Fann À Porter’s Printed Matter is a quietly powerful exploration of memory, identity, and resilience, unfolding across photography, mixed media, and sound. Running until 3 February 2026, the exhibition brings together four distinct artistic voices, El3attar Film Collective, Cynthia Zahar, Georges Yammine, and Mohammad Al Hawajri, each reconfiguring fragments of history and everyday life into striking, contemplative narratives.

[Cynthia Zahar, Shuhud, 2024. Chemically treated photography, book, and chemically treated metal. 38 x 26 x 5 cm]
El3attar Film Collective’s Faces of Solidarity series anchors the exhibition with its deeply human portraits of Palestinians. Through traditional poses and attire, the collective revives cultural dignity and layered histories of resistance, offering viewers both intimacy and reverence. Cynthia Zahar’s Shuhud builds on this dialogue of remembrance: she combines travel documents, photographs, and personal objects into layered constructs that blur the line between private memory and collective history, inviting reflection on the traces left behind by human movement and time.

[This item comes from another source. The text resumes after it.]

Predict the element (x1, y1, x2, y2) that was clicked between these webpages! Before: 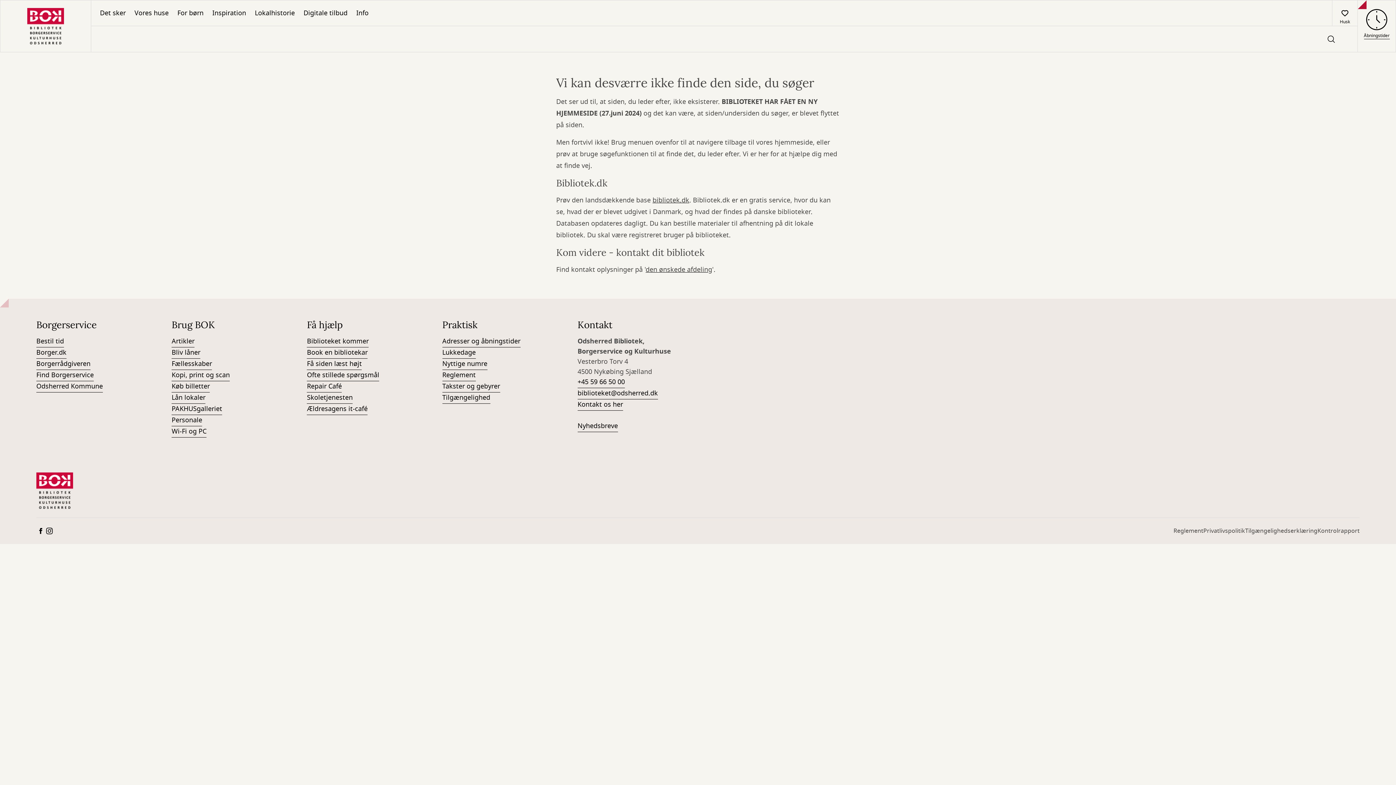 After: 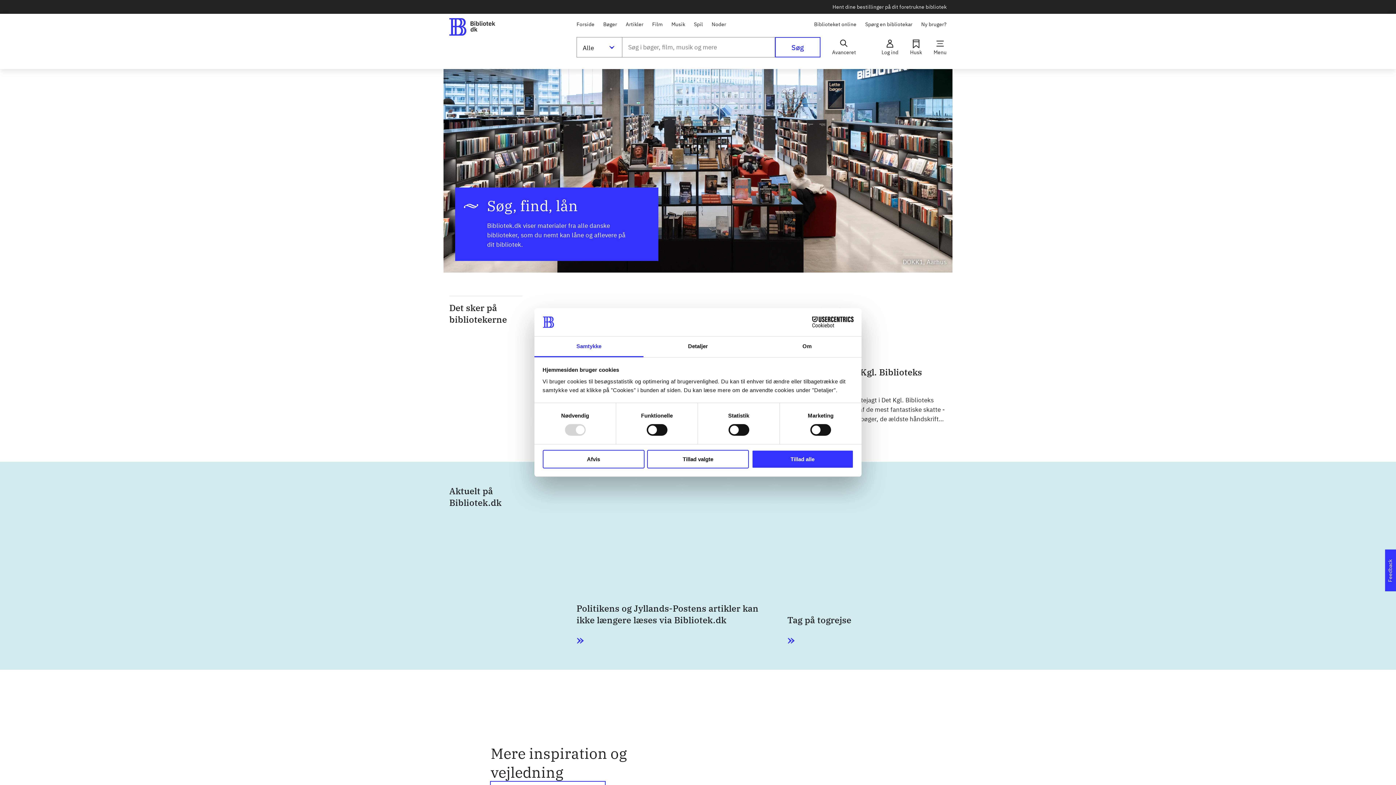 Action: label: bibliotek.dk bbox: (652, 195, 689, 205)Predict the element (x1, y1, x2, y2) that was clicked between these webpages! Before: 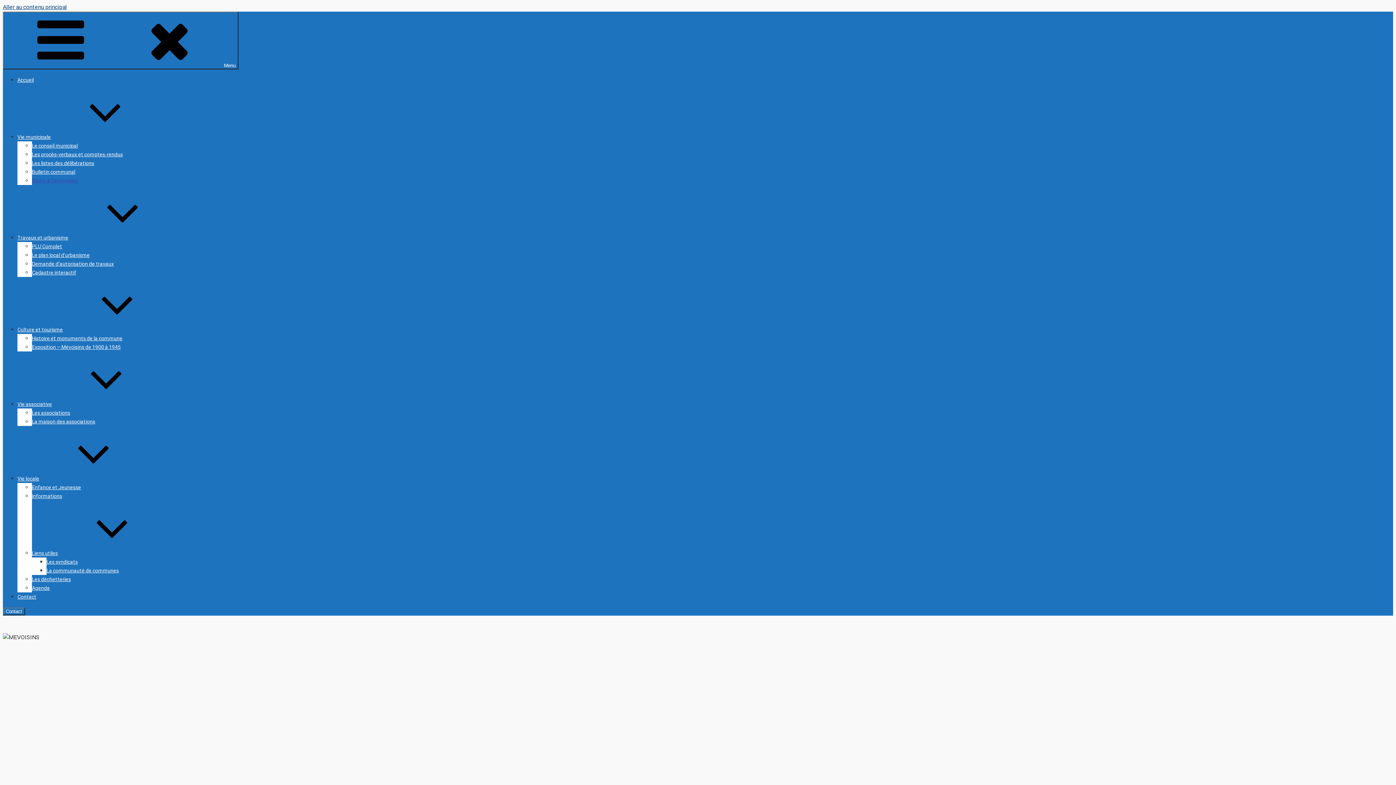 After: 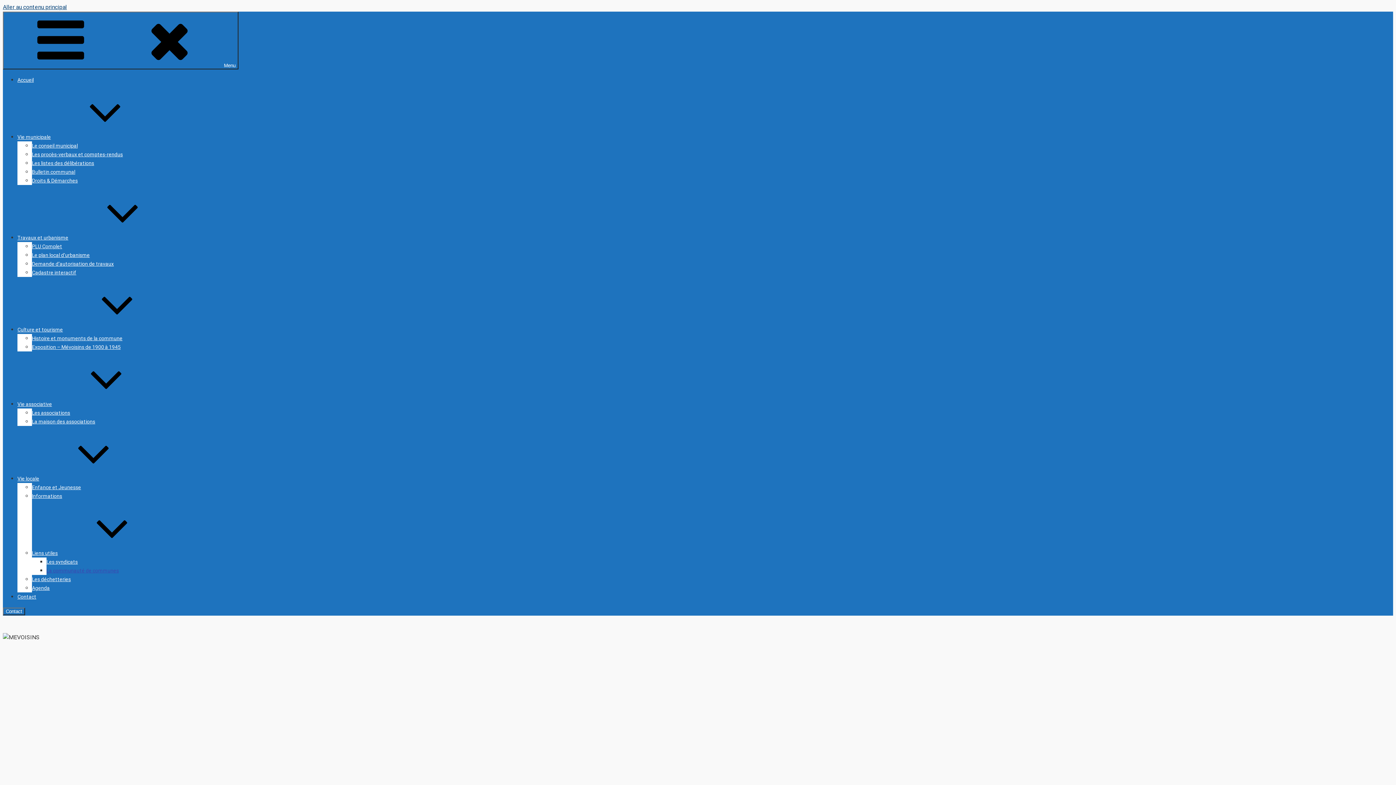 Action: bbox: (46, 568, 118, 573) label: La communauté de communes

Georges Yammine takes a quieter, almost meditative route. His macrophotographs of stray bullets, collected since childhood, transform remnants of conflict into visual elegies, silent narrators that speak to change, passage, and survival. In contrast, Mohammad Al Hawajri employs irony and wit to tackle resilience in Palestinian life. His cactus-centered photography in works like The Heart of Gaza turns familiar landscapes into allegories of patience, persistence, and the humor that often accompanies endurance under adversity.

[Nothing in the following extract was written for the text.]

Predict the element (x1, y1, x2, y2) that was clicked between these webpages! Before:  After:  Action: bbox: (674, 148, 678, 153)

[Printed Matter (installation view). Fann À Porter, Dubai, 2025-2026. Courtesy of the gallery.]
Anchoring these visual narratives is Aoun’s interactive soundscape. Visitors are invited to contribute their own memories into the generative composition, creating a collective sonic tapestry that mirrors the exhibition’s themes of remembrance, continuity, and the intimate resonance of lived experience.

[Mohammad Hawajri, The Heart of Gaza, 2010. (Printed in 2024), Giclée print on Hahnemühle Photo Rag Paper. 70 x 100 cm. Edition of 10 + 2 AP.]
Printed Matter is more than a display of images; it is an immersive meditation on the human impulse to remember, archive, and transform everyday fragments into testimony. By intertwining photography, objects, and participatory sound, Fann À Porter offers an exhibition that lingers, both in sight and in memory, long after the gallery doors close.